As the Washington Post points out, the White House’s statement bucked a bipartisan trend of specifically recognizing the millions of European Jews killed in the genocide.

During Monday’s press briefing, Press Secretary Sean Spicer insisted that actually, the statement on International Holocaust Remembrance Day–which memorialized the “innocent people” murdered by the Nazis–was good, and that people are praising it.

“I think by and large [Trump]’s been praised for it,” Spicer said of the statement.

Hmm. Really?

The statement was roundly criticized by Jewish organizations. On Twitter, Jonathan Greenblatt, chief executive of the Anti-Defamation League, called the comments “puzzling and troubling.” AJC Global, a Jewish advocacy group, called out Spicer specifically for referring to fallout around the statement as “pathetic.” On Sunday, Sen. Tim Kaine put it more bluntly, saying, “This is what Holocaust denial is.”

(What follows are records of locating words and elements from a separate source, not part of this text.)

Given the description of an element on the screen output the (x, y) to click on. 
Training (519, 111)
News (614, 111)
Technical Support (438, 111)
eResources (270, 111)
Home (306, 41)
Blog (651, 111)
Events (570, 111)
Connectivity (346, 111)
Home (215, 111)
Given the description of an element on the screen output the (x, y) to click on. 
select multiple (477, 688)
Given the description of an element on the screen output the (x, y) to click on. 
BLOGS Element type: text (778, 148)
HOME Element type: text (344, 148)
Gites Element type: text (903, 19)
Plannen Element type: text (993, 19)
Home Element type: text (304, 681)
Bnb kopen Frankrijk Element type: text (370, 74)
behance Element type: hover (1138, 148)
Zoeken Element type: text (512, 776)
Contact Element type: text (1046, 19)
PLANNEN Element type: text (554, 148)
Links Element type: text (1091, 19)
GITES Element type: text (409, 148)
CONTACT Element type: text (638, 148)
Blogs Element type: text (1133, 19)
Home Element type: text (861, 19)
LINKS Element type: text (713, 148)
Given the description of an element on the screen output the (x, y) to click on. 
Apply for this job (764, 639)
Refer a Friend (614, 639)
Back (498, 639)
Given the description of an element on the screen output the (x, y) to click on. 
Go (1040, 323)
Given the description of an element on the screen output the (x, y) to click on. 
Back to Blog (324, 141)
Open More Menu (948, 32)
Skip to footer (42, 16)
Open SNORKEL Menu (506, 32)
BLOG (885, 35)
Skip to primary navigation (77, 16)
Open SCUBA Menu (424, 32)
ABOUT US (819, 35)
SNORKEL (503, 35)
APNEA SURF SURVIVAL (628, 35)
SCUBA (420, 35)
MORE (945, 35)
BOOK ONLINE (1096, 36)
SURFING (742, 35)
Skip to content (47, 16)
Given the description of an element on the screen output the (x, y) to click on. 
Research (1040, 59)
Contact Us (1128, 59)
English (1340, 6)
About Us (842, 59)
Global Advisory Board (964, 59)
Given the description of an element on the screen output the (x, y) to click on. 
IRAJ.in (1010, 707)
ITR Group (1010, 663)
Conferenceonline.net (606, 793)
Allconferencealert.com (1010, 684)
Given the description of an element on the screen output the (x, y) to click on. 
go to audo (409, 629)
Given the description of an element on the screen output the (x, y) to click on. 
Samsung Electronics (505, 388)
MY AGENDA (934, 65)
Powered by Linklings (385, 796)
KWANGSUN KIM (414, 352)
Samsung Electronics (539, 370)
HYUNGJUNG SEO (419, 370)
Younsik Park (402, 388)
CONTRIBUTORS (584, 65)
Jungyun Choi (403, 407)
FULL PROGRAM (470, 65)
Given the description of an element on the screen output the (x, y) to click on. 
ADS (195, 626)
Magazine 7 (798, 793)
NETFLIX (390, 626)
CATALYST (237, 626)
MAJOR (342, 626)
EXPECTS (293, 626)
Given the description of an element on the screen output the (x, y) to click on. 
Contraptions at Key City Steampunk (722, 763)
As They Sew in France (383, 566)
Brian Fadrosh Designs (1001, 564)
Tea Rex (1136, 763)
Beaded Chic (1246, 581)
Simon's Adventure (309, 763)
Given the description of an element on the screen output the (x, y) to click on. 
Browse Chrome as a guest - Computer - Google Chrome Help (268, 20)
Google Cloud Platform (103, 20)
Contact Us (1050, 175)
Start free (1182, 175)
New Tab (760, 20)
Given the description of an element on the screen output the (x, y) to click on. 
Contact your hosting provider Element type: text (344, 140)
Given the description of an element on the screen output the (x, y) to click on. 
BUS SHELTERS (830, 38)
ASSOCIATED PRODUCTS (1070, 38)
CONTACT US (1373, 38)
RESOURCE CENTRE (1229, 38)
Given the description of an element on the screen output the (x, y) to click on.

“The president went out of his way to recognize the Holocaust and the suffering that went through it, and the people that were affected by it, and the loss of life, and to make sure America never forgets what so many people went through, whether they were Jews, gypsies, gays, disability, priests,” Spicer inexplicably continued.

That line of defense–that Trump really went out of his way to think to think about the Holocaust, so lay off already–came after the administration deployed chief of staff Reince Priebus to defend the erasure of six million Jews on the Sunday news shows.

“Everyone’s suffering in the Holocaust including obviously all of the Jewish people affected and miserable genocide that occurs— it’s something that we consider to be extraordinarily sad,” Priebus said, as quoted by The New York Times. “I don’t regret the words.”